Excerpted text Start Marker

We have discussed before the large heraldic shields on the east, south and west coving of the Library ceiling, but now that the shields have been cleaned there is an excellent opportunity to really examine them. These are the shields which were painted on flat board, which was then in turn attached to moulded, scrolled surrounds. The finished shields were each bolted through the plaster to the beams behind. In each case just two bolts were used, which resulted in several shields have cracked along a straight line between the centrally-located bolts (and for the conservators it was a very fiddly job to get to the nuts in the roof space above the ceiling).
Most of the shields are dated, in an oval cartouche mounted above the shield (separate from the shield itself). The majority of the shields commemorate marriages, and two sets of surnames are painted on to the outer surround. The name Cotton appears on all but one, and on the remaining one Corbet appears instead. There are eighteen ‘named’ shields.

Excerpted text End Marker
Data section Start Marker

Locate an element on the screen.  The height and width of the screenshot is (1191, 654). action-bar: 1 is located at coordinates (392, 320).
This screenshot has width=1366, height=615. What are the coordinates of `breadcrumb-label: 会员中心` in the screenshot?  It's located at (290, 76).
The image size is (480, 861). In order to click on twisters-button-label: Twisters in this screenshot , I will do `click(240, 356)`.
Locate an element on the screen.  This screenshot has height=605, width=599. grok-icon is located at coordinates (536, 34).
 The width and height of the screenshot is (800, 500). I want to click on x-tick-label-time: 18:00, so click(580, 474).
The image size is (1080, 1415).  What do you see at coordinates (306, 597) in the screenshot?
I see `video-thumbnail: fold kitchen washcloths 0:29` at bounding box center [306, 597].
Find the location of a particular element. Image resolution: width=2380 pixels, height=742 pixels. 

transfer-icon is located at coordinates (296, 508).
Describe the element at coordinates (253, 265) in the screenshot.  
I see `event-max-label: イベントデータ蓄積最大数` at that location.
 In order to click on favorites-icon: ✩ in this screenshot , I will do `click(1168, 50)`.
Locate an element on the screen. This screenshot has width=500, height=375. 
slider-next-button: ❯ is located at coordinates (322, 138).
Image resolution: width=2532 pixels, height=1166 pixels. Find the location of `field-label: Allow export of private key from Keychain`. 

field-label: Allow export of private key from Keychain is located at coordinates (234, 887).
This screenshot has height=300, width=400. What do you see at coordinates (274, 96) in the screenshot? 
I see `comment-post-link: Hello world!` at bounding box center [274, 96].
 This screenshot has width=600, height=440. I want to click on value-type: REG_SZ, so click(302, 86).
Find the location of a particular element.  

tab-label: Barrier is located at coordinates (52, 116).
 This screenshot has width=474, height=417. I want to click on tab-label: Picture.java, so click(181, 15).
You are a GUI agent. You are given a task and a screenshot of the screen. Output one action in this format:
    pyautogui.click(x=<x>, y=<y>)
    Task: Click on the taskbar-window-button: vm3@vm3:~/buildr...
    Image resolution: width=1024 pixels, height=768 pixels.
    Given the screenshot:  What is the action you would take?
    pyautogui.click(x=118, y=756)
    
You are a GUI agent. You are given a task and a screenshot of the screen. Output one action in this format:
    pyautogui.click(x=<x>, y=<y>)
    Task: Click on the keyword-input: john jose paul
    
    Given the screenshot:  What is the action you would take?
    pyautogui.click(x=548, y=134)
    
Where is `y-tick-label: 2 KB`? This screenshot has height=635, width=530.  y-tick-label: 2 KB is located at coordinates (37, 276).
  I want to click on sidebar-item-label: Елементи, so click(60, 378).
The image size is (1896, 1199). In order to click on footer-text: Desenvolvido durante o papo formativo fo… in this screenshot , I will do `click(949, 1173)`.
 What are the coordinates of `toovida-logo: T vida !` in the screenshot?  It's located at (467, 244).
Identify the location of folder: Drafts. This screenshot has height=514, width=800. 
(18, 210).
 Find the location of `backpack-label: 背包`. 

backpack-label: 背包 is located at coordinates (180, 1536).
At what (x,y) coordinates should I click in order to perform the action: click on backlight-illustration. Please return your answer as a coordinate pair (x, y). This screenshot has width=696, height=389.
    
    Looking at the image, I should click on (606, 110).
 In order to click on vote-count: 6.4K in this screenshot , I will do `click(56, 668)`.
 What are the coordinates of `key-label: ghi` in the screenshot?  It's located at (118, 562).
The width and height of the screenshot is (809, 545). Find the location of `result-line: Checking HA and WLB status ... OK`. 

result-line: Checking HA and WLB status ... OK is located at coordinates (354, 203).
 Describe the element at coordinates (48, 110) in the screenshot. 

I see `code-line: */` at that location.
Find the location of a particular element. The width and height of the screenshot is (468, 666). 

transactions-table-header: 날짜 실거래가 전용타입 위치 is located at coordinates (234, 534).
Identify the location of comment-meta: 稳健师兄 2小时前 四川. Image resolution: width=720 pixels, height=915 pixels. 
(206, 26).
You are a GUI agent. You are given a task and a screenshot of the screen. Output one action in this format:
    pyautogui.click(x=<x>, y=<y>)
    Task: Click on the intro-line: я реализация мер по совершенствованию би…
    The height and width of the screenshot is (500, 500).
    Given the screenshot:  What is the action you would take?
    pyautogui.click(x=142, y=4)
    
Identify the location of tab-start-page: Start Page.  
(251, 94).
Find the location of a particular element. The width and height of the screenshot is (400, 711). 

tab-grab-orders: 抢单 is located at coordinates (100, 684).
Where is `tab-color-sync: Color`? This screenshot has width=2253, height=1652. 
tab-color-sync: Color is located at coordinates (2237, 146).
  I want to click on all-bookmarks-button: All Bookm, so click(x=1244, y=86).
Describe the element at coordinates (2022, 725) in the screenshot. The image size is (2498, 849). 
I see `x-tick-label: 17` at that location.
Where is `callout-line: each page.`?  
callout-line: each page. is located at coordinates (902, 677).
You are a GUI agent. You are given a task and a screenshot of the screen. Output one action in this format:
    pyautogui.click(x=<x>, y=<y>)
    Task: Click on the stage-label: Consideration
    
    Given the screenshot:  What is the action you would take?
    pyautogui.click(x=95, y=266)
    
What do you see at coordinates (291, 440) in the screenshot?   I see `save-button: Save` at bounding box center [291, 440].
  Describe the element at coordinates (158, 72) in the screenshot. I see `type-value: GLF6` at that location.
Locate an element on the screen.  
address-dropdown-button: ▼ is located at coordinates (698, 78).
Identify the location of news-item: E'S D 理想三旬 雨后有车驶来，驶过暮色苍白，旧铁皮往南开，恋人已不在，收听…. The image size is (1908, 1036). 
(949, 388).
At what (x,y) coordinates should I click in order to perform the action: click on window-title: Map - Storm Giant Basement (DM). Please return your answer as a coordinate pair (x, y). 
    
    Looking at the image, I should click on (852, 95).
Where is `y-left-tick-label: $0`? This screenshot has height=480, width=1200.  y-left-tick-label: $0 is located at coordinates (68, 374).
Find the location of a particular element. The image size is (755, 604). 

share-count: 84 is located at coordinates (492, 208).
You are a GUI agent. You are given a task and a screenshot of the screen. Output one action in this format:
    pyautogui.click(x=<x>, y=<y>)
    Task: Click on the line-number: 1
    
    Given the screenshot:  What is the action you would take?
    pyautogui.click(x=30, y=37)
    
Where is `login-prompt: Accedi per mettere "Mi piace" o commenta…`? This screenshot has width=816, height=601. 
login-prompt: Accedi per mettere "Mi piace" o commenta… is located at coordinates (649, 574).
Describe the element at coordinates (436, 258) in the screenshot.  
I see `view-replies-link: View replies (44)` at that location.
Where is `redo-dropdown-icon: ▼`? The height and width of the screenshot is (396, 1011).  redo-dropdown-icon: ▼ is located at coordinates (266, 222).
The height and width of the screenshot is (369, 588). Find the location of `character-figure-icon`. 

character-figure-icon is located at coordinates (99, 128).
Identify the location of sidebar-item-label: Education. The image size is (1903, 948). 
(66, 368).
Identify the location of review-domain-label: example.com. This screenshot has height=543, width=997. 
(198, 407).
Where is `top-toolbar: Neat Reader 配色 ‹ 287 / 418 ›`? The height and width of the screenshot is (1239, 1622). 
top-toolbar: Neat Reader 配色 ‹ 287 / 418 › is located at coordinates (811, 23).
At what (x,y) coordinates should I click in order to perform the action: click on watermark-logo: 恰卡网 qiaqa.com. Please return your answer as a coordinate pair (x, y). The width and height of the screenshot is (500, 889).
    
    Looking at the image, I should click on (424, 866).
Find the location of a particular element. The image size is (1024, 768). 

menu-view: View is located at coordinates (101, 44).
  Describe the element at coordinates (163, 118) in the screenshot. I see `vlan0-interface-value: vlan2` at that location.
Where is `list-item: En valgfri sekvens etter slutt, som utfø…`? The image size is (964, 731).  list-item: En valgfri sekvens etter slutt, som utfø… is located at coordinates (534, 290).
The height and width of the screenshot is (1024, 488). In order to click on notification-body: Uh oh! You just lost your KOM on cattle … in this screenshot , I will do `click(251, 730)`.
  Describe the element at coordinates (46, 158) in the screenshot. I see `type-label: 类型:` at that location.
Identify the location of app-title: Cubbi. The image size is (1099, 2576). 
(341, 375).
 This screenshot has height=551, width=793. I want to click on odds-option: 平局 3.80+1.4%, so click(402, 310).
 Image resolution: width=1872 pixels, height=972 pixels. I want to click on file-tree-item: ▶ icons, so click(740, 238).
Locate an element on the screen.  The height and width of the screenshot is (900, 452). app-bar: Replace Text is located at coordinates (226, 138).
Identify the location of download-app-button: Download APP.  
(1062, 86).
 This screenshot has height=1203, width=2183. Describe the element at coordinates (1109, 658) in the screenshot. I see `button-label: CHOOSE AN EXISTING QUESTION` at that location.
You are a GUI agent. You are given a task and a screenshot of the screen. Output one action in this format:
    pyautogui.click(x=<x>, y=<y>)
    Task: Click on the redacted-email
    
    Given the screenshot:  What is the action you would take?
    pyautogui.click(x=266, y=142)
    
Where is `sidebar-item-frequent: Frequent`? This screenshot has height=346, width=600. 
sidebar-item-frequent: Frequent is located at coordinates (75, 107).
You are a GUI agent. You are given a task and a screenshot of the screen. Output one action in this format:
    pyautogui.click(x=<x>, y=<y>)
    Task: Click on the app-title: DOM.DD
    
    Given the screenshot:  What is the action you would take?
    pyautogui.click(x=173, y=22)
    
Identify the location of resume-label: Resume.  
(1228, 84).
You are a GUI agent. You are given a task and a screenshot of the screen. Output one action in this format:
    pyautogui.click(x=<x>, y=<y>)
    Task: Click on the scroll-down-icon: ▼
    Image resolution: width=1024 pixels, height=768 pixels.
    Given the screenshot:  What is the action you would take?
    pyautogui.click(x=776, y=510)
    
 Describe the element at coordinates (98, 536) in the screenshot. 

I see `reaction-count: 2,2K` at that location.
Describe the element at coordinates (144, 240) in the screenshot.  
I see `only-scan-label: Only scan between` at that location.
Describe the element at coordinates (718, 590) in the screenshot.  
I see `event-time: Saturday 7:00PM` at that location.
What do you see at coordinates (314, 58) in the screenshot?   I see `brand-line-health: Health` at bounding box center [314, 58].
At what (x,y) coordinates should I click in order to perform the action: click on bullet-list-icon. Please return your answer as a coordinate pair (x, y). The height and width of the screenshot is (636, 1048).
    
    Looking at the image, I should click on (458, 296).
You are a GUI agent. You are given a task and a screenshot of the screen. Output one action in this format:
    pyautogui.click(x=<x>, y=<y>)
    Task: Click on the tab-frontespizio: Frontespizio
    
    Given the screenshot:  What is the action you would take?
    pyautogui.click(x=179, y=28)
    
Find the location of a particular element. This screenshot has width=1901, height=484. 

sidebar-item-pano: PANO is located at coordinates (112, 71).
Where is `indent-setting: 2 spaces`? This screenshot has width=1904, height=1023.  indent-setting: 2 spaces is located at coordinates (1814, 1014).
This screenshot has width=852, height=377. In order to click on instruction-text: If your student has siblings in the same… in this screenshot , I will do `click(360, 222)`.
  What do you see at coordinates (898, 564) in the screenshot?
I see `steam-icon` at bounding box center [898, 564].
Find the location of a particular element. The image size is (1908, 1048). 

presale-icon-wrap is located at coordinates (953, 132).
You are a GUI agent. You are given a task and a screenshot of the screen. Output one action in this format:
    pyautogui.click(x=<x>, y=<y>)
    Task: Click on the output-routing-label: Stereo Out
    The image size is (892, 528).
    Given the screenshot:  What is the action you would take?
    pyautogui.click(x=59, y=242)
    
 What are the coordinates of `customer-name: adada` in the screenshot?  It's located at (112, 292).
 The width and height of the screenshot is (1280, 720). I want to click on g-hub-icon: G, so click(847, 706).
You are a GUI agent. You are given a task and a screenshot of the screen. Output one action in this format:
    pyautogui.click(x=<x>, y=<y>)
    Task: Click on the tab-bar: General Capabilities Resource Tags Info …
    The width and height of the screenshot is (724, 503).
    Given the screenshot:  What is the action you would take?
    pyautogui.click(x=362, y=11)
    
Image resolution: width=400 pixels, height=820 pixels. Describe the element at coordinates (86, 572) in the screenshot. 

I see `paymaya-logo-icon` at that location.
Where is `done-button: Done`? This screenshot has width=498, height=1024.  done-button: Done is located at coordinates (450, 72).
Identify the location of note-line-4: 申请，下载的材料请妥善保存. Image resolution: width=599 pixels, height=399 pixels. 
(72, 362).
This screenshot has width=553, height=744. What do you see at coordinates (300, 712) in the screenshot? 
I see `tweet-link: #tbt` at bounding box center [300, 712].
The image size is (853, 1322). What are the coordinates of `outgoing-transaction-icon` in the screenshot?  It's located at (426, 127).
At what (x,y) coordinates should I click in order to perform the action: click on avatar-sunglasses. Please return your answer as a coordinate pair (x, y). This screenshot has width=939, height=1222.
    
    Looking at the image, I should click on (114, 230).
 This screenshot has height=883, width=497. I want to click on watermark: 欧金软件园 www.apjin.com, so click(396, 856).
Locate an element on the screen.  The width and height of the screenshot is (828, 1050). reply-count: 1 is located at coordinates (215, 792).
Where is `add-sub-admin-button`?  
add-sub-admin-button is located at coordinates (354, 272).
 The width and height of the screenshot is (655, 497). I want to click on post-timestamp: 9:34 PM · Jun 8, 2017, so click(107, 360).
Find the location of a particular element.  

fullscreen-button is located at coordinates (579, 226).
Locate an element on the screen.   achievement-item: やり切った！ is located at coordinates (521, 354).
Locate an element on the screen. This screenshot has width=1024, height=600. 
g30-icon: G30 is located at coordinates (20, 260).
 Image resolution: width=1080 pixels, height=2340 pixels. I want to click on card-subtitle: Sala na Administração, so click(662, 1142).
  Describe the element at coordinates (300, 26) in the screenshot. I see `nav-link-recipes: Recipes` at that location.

Data section End Marker

Instructions ▸
1. Update the passage about the Library ceiling shields by rewriting everything from "We have discussed" down to "above the ceiling).", putting "restorers" in place of "conservators".
2. Can you write what comes next in the passage on the heraldic shields of the Library ceiling, picking up after its final sentence?

Answers for the tasks ▸
1.
We have discussed before the large heraldic shields on the east, south and west coving of the Library ceiling, but now that the shields have been cleaned there is an excellent opportunity to really examine them. These are the shields which were painted on flat board, which was then in turn attached to moulded, scrolled surrounds. The finished shields were each bolted through the plaster to the beams behind. In each case just two bolts were used, which resulted in several shields have cracked along a straight line between the centrally-located bolts (and for the restorers it was a very fiddly job to get to the nuts in the roof space above the ceiling).

2.
The earliest date on a shield is 1245 – on the far left of the south wall, and then four are undated. A further five – on the east wall – are neither dated nor inscribed with any surnames. The dating resumes at 1461, and that included, there are fourteen more dated shields – the last being 1838.
The dates vary in significance; some are the dates of marriages – when the surnames were joined – as might be expected, while at least one other is the date of a death.
SOUTH WALLSecond from left, undated and un-named The third arch from left is unoccupied. To the right of that, in the centre, is the carved wood panel dated 1580, with a large plaque below showing thirteen coats of arms. It is hard to see what the date of 180 signifies; there doesn’t see to be anything in the births, marriages and death of the Cotton family which occurred on that year. It may refer to the completion of the work on the Abbey, which will have been about that time, under the ownership of Richard Cotton (1539 – 1602).
Third from the right, undated, named Corbet and Cotton.
In 1772 Hester Salusbury Cotton (born 6.2.1753), daughter of Sir Lynch Cotton, married Sir Corbet Corbet Bt. Of Stoke-on-Trent, Staffordshire at Wrenbury church. He was the son of Colonel Thomas Davenant of Pembridge, Herefordshire, and Anne Corbet (second wife) of Stoke-on-Tern, Shropshire. Sir Corbet seems to have taken mother’s surname. Anne was daughter of Sir Robert Corbet (c. 1670 – 1740), and her son seems to have inherited the baronetcy. This marriage created a connection between the Cotton family and the ancient and very well-connected Shropshire family or Corbet. Hester’s mother was Elizabeth Abigail Cotton 1714 – 4.1.1777 of Bellaport, Shropshire, daughter of Rowland Cotton (born c. 1669).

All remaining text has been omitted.